I'm not sure how long my genes have me likely departing this mortal coil, but I've probably increased the predicted time of death in the last couple of years, running, quitting sugar and adopting a few random habits. I've been pleasantly surprised that my immune system has withstood a series of very stern tests in the last two years. In fact having only one day of sick leave in the last two years is a source of pride. In China I had periods of rather poor health.

One habit with a Chinese tie-in is my consumption of LSA. Though sounding like a drug, this poorly marketed product is just ground Linseed, Sunflower seeds and Almonds, which happens to have omega oils, minerals and protein. I add a tablespoon of it to any cereal I eat in the morning. Chinese people have many habits that influence their health for better or worse, but one of their more obvious habits is eating sunflower seeds. They buy them unhulled but learn the process of hulling them with their teeth at a young age. The whole seed goes in the mouth and only the shell comes out in a simple action. Any traveler on the trains or office reception areas will be familiar with the files if sunflower seed shells. It is certainly a nutritious snack.

Other positives are their preference of fruit, whole food habits and love of tea.
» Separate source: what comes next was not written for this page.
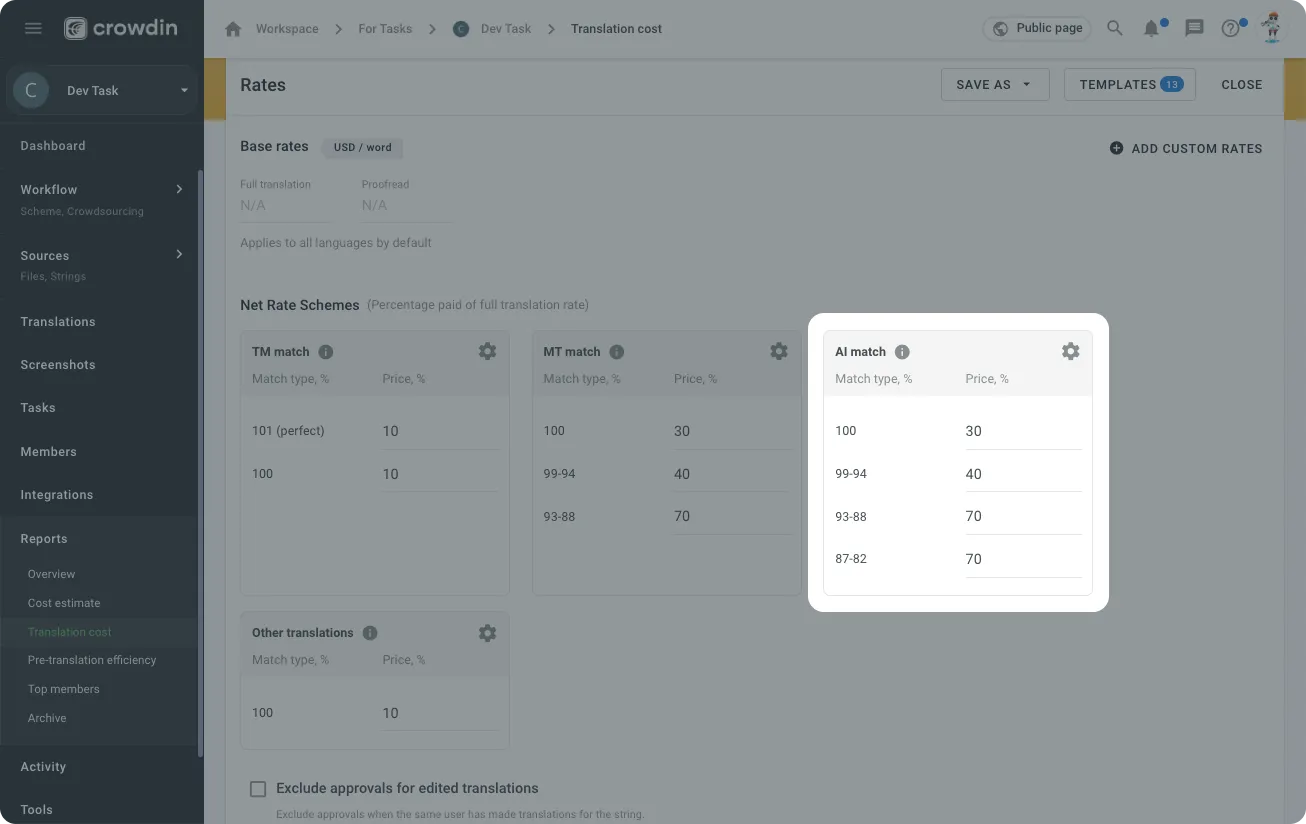Open the SAVE AS dropdown
Viewport: 1306px width, 824px height.
pyautogui.click(x=994, y=85)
Their elderly are also far more active than those in NZ. (There are of course negative habits that are generally held but let's not talk about those.)

On the fitness front, I'm glad to say I'm back running. After my worries after New Year, I had an MRI and X-ray on my knee. The result? No problem with bone or cartilage. Just a strained tendon. Phew! It all happened just days before leaving for China and I got the one piece of advice I needed to hear: Don't stop running! Niggles get so much in your head that sometimes you think it's the end. This problem almost had disappeared for a time last year despite my regular running. It's come back was in spite of my training too. It might have been caused by the level and intensity of the training but training was still the best way out. I've done two gentle runs in China, while doing daily exercise and my knee feels so much better for it. Tomorrow will be another run.

I've taken advantage of this lull by donating blood. I initially intended to donate in Auckland but got turned back until my MRI result came back. But that meant I'd be in China. So I donated in China instead and got a transport card for my contribution.

With that out of the way, I'll build up my running hopefully to run 10km+ on consecutive days. I have a half marathon 2 weeks after returning to NZ, and a marathon 6 weeks after that.

Running will be the way to burn off all the goose and chicken I've been eating and get me back down from the 68kg I'm now.